(DOCUMENT SECTION)
At the same time, Portugal is witnessing an increasing trend for general and special consumption taxation, at the same time as sectoral contributions (in sectors such as banking, energy, pharmaceuticals or medical devices) are being adopted as an alternative and effective source of revenue.
The Portuguese tax system has also been consolidating an attractive sustainable investment model, with the already well-known Golden Visa and Non-Habitual Residency regimes. The Golden Visa programme allows non-EU citizens making certain investments in Portugal to apply for a residency permit herein. On a different path, the Non-Habitual Residency regime creates for beneficiaries the opportunity to receive qualifying income (such as dividends, interest or royalties) from foreign sources tax-free in Portugal, while also covering professional income sourced in Portugal from value-added activities to benefit from a special PIT rate of 20%. These special regimes have been helping to create perfect value-for-money investment opportunities.
The high levels of investors’ confidence in the Portuguese market for creating new value chains and business opportunities were also unveiled as, despite the severe containment measures imposed by the pandemic (including closed borders and quarantines), the real estate market has not shown any signs of slowdown.
Portugal has also been appointed as one of the most crypto-friendly tax regimes for individuals in the world. Although there is not a clear tax regime specifically regarding the taxation of cryptocurrency transactions, the Portuguese Tax Authorities have issued some guidance on the matter, stating that cryptocurrencies in Portugal are only taxable if you do it as a professional trading activity, otherwise they are considered non-taxable in Portugal due to being unable to fit in any category.
The pandemic has also accelerated the changes in the way we work and collaborate (in particular, around the well-known ESG factors). Teleworking became widespread and Portugal is among the most popular destinations between digital nomads. Some factors such as the good weather, relatively low cost of living, safe environment, friendly time zone and the very attractive tax regimes applicable to foreign individuals relocating to Portugal are just some of the key factors that should continue to push Portugal to the top of the list.
(End DOCUMENT SECTION)
▸ TASKS:
1 > Name every sector that the Portugal tax text gives as an example of where sectoral contributions are being adopted.
2 > Please return the passage of the Portugal tax text that begins at the words "Portugal has also" and stops after the words "in any category.".
3 > According to the Portugal tax text, what special PIT rate can Non-Habitual Residency beneficiaries get on professional income sourced in Portugal from value-added activities?
Rely only on the Portugal tax text to answer.
(PROVIDED INFORMATION)
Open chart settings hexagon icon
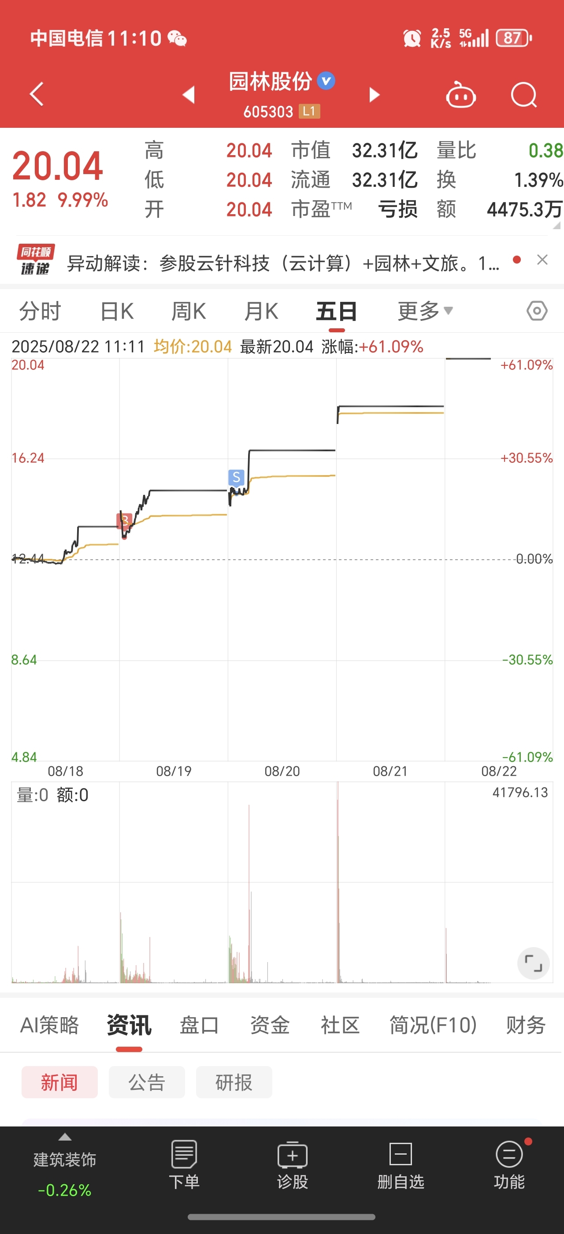Screen dimensions: 564x1234 tap(537, 311)
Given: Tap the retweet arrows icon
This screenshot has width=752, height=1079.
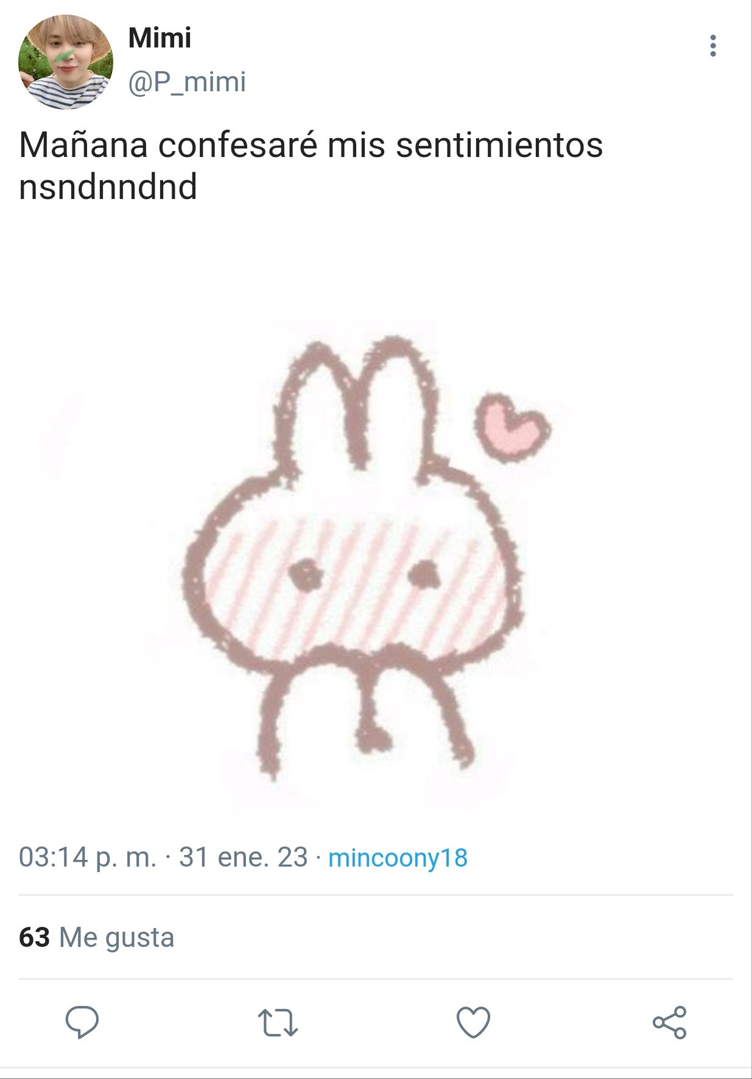Looking at the screenshot, I should [x=278, y=1022].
(End PROVIDED INFORMATION)
▸ RESPONSES BY ITEM NUMBER:
1 > Banking, energy, pharmaceuticals, medical devices

2 >
Portugal has also been appointed as one of the most crypto-friendly tax regimes for individuals in the world. Although there is not a clear tax regime specifically regarding the taxation of cryptocurrency transactions, the Portuguese Tax Authorities have issued some guidance on the matter, stating that cryptocurrencies in Portugal are only taxable if you do it as a professional trading activity, otherwise they are considered non-taxable in Portugal due to being unable to fit in any category.

3 > 20%